Page text »

═══

Producers 16yrold and Take a Daytrip consisting of Denzel Baptise and David Biral, who had met online, collaborated on the track's beat and composition. 16yrold invited Wes to record in the studio with them. Wes recorded the majority of the song in one take, with additional ad-libs recorded afterwards.

Baptise of Take a Daytrip looped the beat as Wes recorded his vocals. The beat cutting off at the 1:38 minute mark of the song was the result of the laptop used to record Wes’ vocals freezing. This caused concern among the producers who feared that the song would be ruined because the entire song up until that point had been recorded in one take without any issues. At the 1:40 minute mark of the song, someone can be heard in the background saying "whoa". Wes shouting out, "Oh! Fuck! Shit! Bitch!", was his actual reaction to the beat freezing by accident. Shortly after, the beat unfroze as Wes proceeded to record a new verse on the spot.

==Music video==
The song's music video was released on January 30, 2018, via YouTube and was directed by White Trash Tyler, Nick Walker and Wes himself. It is a music video in black and white and finds Wes on Kingdome, an outdoor basketball court in Harlem, New York.

== Usage in media ==

=== In sports ===
The song has gained widespread popularity at sporting events, particularly at college football games. The song is primarily used to help hype up the home fans and raise the volume inside the stadium. During a highly anticipated sellout 2019 game at Beaver Stadium, the song was used during then ranked #16 Michigan Wolverines first possession. Penn State Nittany Lions fans plus the song made the stadium so loud that Michigan was forced to use a timeout to avoid a delay of game penalty.

The song can be heard in the video games NBA 2K19 and EA Sports College Football 25.

==Personnel==
Credits adapted from The New York Times.

═══

Record extracts »
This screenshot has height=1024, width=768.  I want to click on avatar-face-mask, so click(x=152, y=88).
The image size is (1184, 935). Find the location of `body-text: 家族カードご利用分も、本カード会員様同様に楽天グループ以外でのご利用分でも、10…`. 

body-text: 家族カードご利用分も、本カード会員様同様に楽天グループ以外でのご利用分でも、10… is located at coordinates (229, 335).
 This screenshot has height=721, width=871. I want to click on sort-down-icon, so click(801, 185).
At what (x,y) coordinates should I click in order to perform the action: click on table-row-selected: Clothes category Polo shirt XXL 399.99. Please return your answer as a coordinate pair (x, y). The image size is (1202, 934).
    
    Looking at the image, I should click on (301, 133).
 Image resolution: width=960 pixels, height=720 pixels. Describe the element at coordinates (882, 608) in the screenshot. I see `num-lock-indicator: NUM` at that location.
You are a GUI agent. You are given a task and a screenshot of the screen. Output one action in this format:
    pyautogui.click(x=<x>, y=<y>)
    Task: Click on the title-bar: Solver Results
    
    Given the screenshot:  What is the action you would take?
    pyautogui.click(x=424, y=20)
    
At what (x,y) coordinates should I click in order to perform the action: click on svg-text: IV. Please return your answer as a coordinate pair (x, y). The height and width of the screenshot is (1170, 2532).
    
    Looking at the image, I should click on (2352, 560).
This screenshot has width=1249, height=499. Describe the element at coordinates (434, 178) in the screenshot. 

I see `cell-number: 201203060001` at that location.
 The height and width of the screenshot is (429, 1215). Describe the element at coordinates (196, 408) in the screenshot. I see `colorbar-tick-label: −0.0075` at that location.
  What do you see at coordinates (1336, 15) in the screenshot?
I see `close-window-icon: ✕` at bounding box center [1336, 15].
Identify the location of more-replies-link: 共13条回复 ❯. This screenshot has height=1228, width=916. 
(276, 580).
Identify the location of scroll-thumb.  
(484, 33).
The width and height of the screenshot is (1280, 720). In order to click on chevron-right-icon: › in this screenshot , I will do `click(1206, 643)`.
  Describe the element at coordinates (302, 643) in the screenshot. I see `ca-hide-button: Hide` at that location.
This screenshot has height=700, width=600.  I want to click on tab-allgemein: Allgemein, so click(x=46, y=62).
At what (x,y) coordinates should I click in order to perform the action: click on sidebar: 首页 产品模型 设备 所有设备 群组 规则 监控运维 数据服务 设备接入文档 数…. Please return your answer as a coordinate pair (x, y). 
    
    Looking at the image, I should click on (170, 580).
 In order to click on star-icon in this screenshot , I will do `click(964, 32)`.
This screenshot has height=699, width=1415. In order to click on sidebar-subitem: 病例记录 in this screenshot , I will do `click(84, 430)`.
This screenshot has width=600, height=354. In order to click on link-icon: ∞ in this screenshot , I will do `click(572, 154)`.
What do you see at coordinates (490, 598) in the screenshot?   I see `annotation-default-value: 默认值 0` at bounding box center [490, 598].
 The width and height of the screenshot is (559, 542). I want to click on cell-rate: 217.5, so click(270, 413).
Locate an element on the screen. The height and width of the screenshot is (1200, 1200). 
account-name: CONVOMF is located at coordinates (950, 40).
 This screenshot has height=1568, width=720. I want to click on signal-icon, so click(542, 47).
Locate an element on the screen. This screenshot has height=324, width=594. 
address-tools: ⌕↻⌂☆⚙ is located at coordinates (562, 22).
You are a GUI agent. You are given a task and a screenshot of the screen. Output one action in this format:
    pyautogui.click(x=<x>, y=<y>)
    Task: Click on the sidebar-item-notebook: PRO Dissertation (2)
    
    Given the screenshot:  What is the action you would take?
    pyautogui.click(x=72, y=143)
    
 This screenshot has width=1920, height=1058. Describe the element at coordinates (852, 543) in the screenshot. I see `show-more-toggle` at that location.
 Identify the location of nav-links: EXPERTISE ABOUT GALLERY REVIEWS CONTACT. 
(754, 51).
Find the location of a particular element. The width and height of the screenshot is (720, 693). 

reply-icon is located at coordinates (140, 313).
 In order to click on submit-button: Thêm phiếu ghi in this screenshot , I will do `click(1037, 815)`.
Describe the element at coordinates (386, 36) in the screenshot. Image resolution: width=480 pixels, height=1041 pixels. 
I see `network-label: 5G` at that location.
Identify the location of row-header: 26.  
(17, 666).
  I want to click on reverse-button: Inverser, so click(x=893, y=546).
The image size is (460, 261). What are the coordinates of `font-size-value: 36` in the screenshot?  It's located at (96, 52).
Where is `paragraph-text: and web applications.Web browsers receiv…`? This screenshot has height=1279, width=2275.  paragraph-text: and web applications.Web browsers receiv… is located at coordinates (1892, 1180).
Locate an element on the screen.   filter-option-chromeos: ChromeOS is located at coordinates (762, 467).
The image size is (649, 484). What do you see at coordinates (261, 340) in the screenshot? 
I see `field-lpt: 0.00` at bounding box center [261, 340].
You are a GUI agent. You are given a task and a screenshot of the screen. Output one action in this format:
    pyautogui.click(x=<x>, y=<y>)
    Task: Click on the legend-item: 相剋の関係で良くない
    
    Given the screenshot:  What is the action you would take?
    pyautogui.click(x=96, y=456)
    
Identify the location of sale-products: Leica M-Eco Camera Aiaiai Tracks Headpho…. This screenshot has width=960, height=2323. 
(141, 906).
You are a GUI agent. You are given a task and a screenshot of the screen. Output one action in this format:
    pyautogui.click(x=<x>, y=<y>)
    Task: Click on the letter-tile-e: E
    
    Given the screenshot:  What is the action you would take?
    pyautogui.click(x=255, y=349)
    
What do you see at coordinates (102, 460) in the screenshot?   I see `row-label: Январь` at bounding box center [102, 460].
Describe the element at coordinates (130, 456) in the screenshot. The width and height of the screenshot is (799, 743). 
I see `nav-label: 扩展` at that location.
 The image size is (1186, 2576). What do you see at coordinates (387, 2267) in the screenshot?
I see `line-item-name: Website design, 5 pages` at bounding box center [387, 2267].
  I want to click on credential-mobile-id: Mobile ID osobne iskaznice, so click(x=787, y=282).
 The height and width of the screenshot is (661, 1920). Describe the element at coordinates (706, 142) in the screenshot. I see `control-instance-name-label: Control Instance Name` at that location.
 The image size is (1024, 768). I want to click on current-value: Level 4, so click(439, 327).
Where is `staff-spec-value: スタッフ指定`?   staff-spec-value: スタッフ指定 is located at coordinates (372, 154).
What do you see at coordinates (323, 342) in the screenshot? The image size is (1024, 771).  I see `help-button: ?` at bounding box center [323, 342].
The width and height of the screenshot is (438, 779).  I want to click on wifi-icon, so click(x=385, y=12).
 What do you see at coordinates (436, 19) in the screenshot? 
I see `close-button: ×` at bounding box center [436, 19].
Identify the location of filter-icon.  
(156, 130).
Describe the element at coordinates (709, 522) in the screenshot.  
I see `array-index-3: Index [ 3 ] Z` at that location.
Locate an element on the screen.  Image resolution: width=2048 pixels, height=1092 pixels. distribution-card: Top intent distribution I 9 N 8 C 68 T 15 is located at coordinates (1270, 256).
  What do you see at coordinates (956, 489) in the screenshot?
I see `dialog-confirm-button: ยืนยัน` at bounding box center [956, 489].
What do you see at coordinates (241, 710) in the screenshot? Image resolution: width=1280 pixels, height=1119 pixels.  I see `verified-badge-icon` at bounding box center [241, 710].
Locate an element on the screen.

═══

In the song article above, reproduce word for word the passage that begins at the words containing "Baptise of Take" and stops after "on the spot.".

Baptise of Take a Daytrip looped the beat as Wes recorded his vocals. The beat cutting off at the 1:38 minute mark of the song was the result of the laptop used to record Wes’ vocals freezing. This caused concern among the producers who feared that the song would be ruined because the entire song up until that point had been recorded in one take without any issues. At the 1:40 minute mark of the song, someone can be heard in the background saying "whoa". Wes shouting out, "Oh! Fuck! Shit! Bitch!", was his actual reaction to the beat freezing by accident. Shortly after, the beat unfroze as Wes proceeded to record a new verse on the spot.